I swear that 98% of that made it into the pan. I will not say that 1% of it didn't end up "taste tests"... which, of course, I would never recommend because it has raw eggs in it... but it's so good!
Bundt cakes (and pound cakes in general) take a long time to bake. This one takes "50 to 60" minutes, if you're baking based solely on time. I typically set the timer for the earliest time, and then start doing the toothpick test and adding time as needed. The recipe says to tent foil over this cake if it starts to brown too quickly, but I didn't have any problem with that.


Fifteen minutes with the cake sitting on the rack, still in the pan, just kind of taunting you, can be difficult. But this is what allows the cake to solidify so that you can flip it out without having to shift gears and present your guests with a trifle, instead.

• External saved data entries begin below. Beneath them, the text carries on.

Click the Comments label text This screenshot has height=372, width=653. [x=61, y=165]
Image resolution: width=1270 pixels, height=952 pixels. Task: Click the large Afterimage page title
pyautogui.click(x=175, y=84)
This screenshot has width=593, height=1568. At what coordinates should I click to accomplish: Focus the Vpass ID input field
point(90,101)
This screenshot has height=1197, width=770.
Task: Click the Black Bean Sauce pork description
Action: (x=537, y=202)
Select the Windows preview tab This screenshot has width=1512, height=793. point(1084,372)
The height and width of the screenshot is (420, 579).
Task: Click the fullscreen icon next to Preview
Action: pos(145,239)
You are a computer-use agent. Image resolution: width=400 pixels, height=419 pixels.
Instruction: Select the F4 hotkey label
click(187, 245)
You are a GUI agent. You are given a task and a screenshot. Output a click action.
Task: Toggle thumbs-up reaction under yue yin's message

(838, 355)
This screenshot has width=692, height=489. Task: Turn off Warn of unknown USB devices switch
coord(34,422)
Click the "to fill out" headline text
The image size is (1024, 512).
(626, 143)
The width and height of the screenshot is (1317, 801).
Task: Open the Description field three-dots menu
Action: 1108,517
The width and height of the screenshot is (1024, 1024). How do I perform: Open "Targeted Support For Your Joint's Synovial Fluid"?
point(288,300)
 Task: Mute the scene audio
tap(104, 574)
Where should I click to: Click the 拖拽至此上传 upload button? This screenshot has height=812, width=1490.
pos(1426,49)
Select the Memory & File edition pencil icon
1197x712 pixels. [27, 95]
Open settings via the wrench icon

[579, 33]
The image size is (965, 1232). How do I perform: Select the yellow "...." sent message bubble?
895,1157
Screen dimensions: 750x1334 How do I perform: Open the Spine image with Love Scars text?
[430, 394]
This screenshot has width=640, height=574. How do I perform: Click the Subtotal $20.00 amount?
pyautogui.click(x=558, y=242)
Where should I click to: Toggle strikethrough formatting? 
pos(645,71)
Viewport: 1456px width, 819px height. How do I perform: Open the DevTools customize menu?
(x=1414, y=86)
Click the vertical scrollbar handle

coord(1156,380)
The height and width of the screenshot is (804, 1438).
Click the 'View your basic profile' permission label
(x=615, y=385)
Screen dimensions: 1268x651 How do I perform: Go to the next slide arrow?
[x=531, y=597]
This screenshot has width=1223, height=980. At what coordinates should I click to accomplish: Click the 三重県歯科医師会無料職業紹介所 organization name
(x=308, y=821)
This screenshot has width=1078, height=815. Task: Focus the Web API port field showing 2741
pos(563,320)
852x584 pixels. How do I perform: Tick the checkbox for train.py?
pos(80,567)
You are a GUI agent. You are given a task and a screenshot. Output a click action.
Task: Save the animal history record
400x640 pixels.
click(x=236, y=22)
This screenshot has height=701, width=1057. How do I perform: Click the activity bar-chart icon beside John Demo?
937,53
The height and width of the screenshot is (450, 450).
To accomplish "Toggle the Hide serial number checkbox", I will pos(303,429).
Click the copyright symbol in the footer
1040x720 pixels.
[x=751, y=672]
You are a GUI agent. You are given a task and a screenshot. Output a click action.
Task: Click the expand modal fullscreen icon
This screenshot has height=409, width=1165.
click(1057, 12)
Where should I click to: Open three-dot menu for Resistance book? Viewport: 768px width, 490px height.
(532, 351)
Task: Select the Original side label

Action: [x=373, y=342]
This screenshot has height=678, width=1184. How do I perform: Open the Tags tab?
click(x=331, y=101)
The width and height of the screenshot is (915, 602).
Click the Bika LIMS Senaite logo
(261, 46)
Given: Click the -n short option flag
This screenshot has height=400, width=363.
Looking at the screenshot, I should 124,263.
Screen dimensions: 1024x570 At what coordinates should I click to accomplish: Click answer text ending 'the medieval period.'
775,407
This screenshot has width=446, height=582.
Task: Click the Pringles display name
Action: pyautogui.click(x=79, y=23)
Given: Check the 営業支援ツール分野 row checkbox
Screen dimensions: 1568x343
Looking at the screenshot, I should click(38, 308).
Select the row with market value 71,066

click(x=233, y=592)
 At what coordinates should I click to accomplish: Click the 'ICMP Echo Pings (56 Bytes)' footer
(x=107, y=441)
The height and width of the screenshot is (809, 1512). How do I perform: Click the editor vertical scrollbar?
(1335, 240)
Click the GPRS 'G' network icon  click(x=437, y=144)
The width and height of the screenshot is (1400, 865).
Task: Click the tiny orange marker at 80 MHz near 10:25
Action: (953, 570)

You can see the flecks of lavender in the cake. You can also see the one spot (at about the one o'clock position on the cake) where I didn't grease the pan quite well enough, so the crust stuck to the pan.
I always do the "put the rack over the pan and flip it all at once" thing. I won't lie - I'm lucky to have long fingers and wide hands, so that that is possible with a Bundt pan. I still end up burning myself about one out of every three times I do this. And I do a combination of swearing and praying an average of one out of ever one times I do this.

After the cake cools - which can take forever if it's sitting in a warm kitchen, or almost no time at all if you set it in front of an air conditioning vent or on a table in the porch where the temp is 20 degrees cooler than the house - you can serve it as-is, or add a glaze.

Because I like to really amp up the lemon and lavender in this one, I vote for a lemon glaze (Martha's got one on her website, too.) The original recipe calls for only lemon juice with the sugar, but I like both the look and flavor of the lemon zest. So I add about a teaspoon of zest - as well as a teaspoon of "bruised" lavender.

When you mix it up, the glaze needs to be a consistency that will "flow" but won't "run." I know that the recipe gives specific amounts, but I always end up going back and forth adding more sugar, then more liquid, then more sugar, until I get to something like this: 


Spooning this over your cooled Bundt should result in it running down the sides, as well as into the signature center hole.

(Martha suggests that you do this while the cake is still on a rack, and that you put waxed paper beneath the rack to catch all of the drips. That's probably a really good idea. Granted, it's not what I did, but it's a good idea, nonetheless.)

One of the great things about Bundt cakes (and pound cakes) is that most of them tend to be fairly sturdy and, thus, movable. After the glaze had stopped running, I transferred this one to a plate with a "doily" made of cut parchment paper (which - in what felt like a Martha-worthy move - I trimmed to have an edge which mimicked the cake's design). 


I don't actually have a "slice" picture of this cake, because we took it to a birthday party, along with three other cakes - two of which we'll be discussing in the next few days. I can tell you that - even with the GF flour - this has a "pound-cake dense" but springy texture.

As a pound cake, it's perfect for summer - zesty and floral. As a Bundt, it's the perfect way to say goodbye to summer, and welcome the start of fall.